- **Arbeitsauftrag a**
Gib jede Zeile der Liste zurück, in der die Zeichenfolge „letter“ vorkommt. Achte dabei auf Groß- und Kleinschreibung.

- **Textauszug**
* * * * * * * * *

Über Monate hinweg verhandeln Bauer und sein Finanzchef Schröter mit Banken, antichambrieren bei Investoren. Immer wieder reisen sie zu dieser Zeit nach Berlin, um die Chancen auf Staatshilfen auszuloten. Parallel ziehen sie bei Infineon das schärfste Kostensparprogramm seit der Abspaltung von Siemens im Jahr 1999 durch. "Wir haben 600 Mio. Euro rausgeschnitten und waren vorbereitet, notfalls noch mehr zu machen", sagt Schröter, der 2008 vom Spediteur Schenker zu Infineon stieß.
Bei ihrer Suche nach frischem Geld brechen Bauer und Schröter ein Tabu nach dem anderen. Wieso nur klassische institutionelle Investoren anhauen? Die Vorstände klappern Private-Equity-Firmen und Hedge-Fonds ab, auch in den USA. Und bringen überraschend den aggressiven US-Fonds Apollo Global Management dazu, die gesamte Kapitalerhöhung zu garantieren.
Dieser massive Vertrauensbeweis eines Profi-Investors überzeugt letztlich Infineons Alteigner: Sie zeichnen die jungen Aktien fast vollständig selbst, Apollo bleibt außen vor. Dabei war der US-Fonds nicht der einzige Bewerber; auch Wettbewerber Oaktree hätte Infineon nach FTD-Informationen Hunderte von Millionen anvertraut.
Ebenso hart geht das Duo an die Personalkosten. Mit ihrem Sparprogramm IFX 10+ streichen sie binnen einem Dreivierteljahr mehr als 3000 Stellen - jeden zehnten Arbeitsplatz. Sie treten aus dem Arbeitgeberverband aus, um eine Tariferhöhung zu umgehen. Sie streichen den Mitarbeitern Errungenschaften wie Jubiläumsgelder, den Führungskräften garantierte Boni. Und sie verkaufen die kleine, aber profitable Wireline-Sparte, die Chips für die drahtgebundene Kommunikation herstellt, an einen US-Finanzinvestor - zum Entsetzen der 900 Wireline-Mitarbeiter.

* * * * * * * * *

- **Arbeitsauftrag b**
Wie viele Stellen streichen Bauer und Schröter laut dem Textauszug mit dem Sparprogramm IFX 10+?

* * * * * * * * *

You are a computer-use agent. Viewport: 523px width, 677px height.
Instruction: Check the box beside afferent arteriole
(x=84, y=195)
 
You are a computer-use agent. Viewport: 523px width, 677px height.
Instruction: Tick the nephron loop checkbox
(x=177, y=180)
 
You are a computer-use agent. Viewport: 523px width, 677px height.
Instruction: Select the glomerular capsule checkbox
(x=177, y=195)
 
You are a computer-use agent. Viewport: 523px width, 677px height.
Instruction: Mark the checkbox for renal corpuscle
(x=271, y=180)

* * * * * * * * *

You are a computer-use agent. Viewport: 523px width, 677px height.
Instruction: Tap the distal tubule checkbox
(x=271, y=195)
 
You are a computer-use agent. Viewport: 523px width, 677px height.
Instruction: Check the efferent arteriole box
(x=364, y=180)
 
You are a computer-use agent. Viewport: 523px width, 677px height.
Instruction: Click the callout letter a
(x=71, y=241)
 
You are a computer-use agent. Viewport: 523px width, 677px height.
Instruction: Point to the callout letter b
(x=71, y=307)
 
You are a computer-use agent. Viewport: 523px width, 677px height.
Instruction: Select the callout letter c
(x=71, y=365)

* * * * * * * * *

- **Vollständige Ausgabe a**
Instruction: Click the callout letter a
Instruction: Point to the callout letter b
Instruction: Select the callout letter c

- **Vollständige Ausgabe b**
Mehr als 3000 Stellen, also jeden zehnten Arbeitsplatz.